» **Given data**:
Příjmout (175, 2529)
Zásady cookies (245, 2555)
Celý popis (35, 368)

...

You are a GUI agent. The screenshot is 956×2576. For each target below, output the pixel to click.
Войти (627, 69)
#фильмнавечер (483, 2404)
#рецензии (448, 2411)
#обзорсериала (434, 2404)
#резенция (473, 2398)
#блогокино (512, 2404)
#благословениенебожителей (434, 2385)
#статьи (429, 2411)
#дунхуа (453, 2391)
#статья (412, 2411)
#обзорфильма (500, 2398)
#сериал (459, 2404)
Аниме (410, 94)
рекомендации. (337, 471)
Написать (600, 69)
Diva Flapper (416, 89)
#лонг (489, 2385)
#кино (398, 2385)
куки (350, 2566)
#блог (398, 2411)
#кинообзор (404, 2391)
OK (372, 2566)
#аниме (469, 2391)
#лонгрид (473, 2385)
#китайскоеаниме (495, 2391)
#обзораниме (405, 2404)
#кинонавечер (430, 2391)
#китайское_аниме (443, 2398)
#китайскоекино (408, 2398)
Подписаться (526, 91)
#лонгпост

==

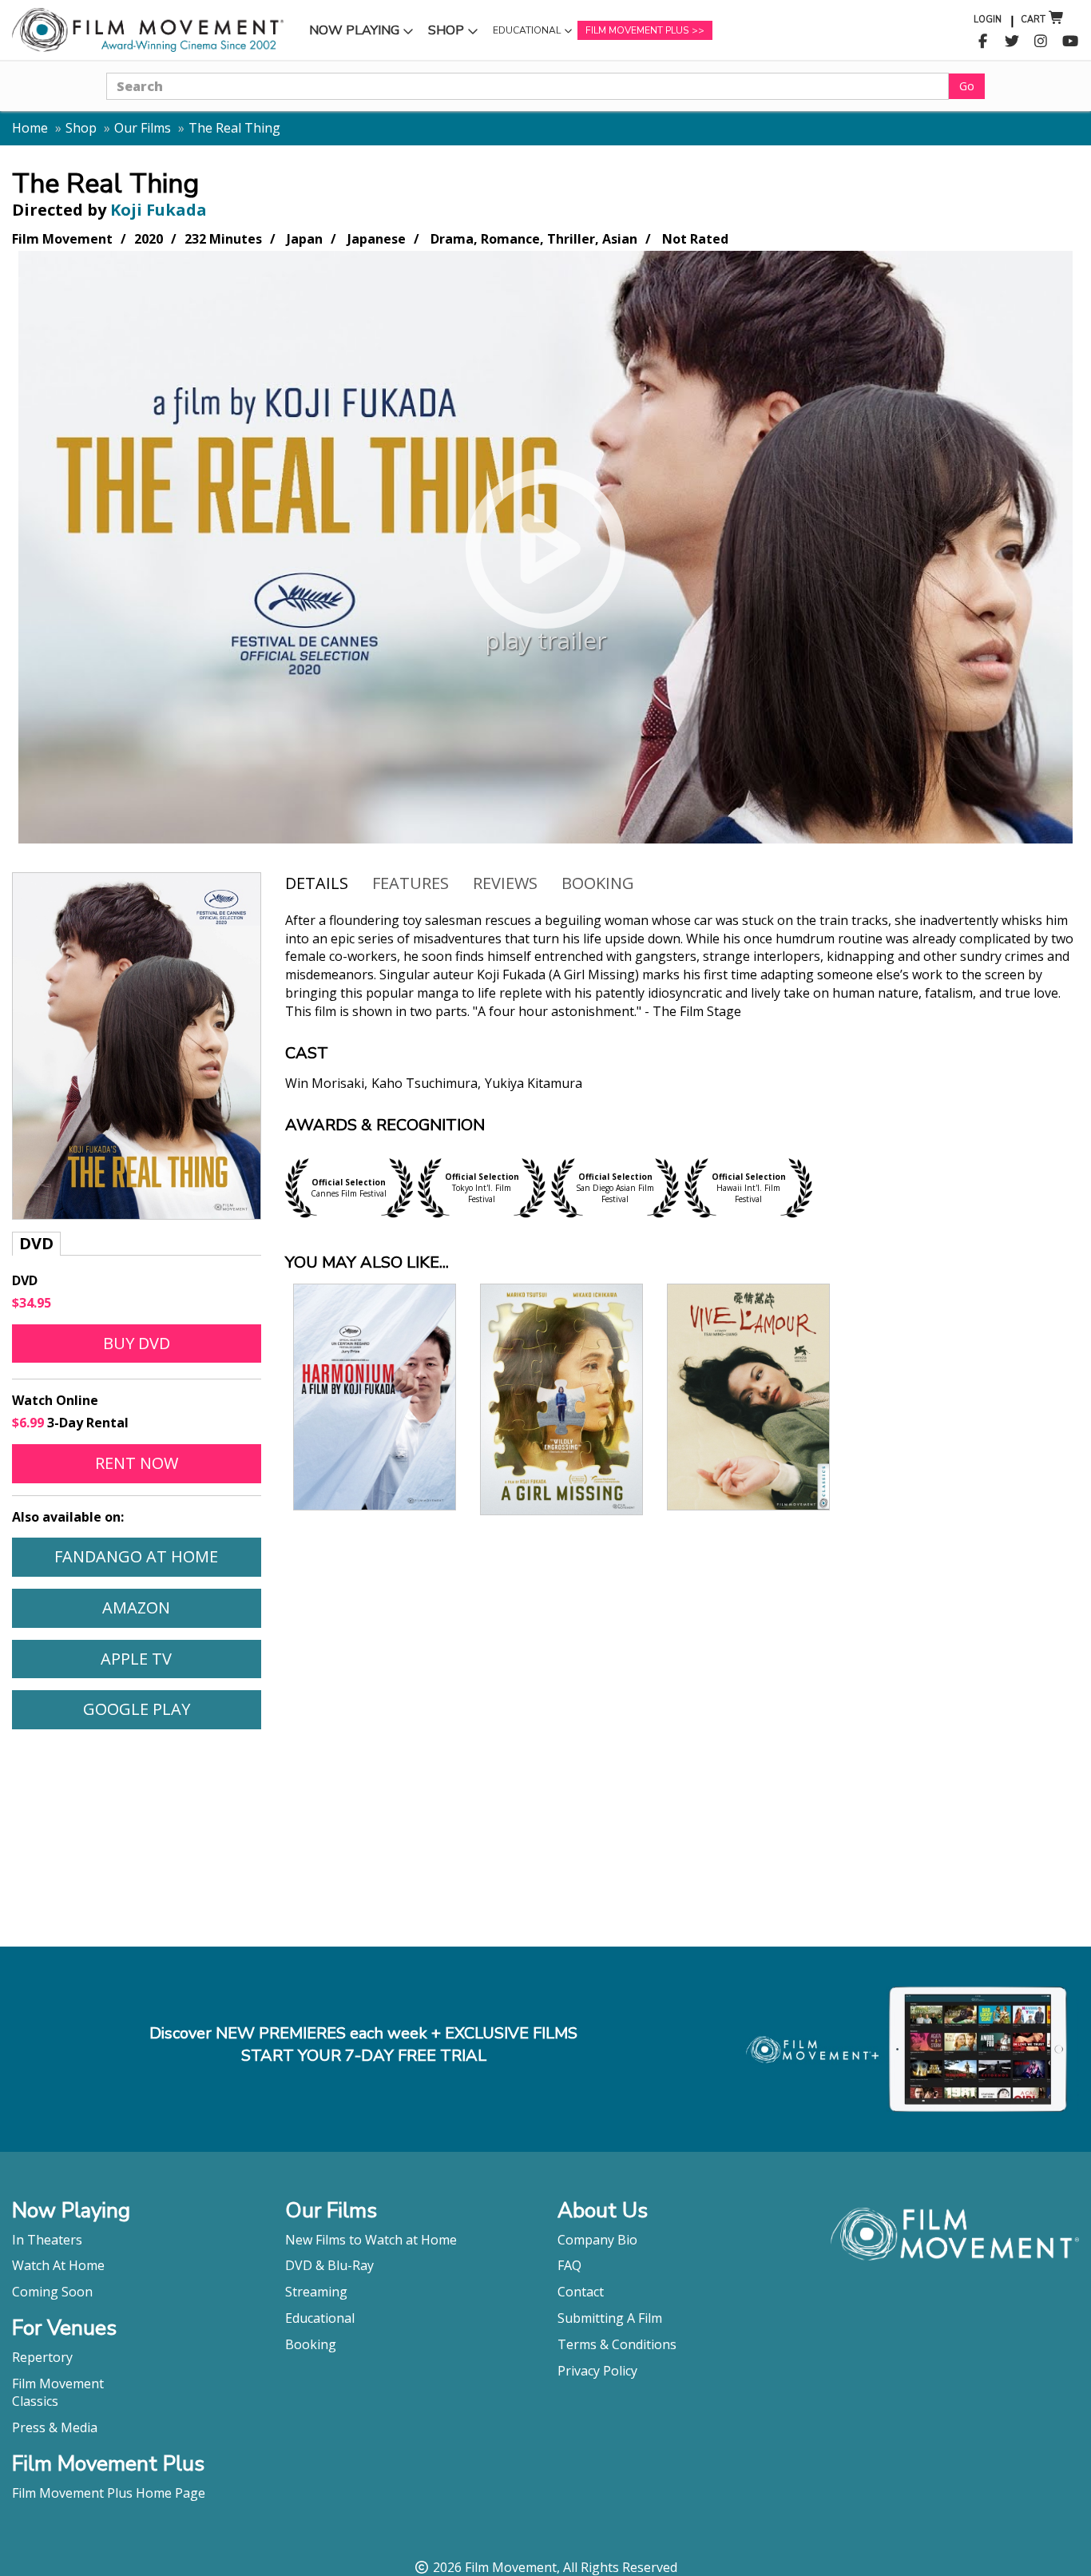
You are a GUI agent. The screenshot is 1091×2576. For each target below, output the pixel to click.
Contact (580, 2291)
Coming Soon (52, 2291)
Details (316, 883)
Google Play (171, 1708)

» **Task instructions**: Each line that contains "click" is to be copied from the listing above.

» **Response**:
You are a GUI agent. The screenshot is 956×2576. For each target below, output the pixel to click.
You are a GUI agent. The screenshot is 1091×2576. For each target below, output the pixel to click.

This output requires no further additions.